## What needs to be done
Reproduce every one of the entries below without changing a single character.

Collected data entries:
┌────────

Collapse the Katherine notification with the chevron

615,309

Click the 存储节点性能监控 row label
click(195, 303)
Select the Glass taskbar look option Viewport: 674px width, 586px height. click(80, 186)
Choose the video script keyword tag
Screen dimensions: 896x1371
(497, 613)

└────────

## Solution to the problem
Collapse the Katherine notification with the chevron

615,309

Click the 存储节点性能监控 row label
click(195, 303)
Select the Glass taskbar look option Viewport: 674px width, 586px height. click(80, 186)
Choose the video script keyword tag
Screen dimensions: 896x1371
(497, 613)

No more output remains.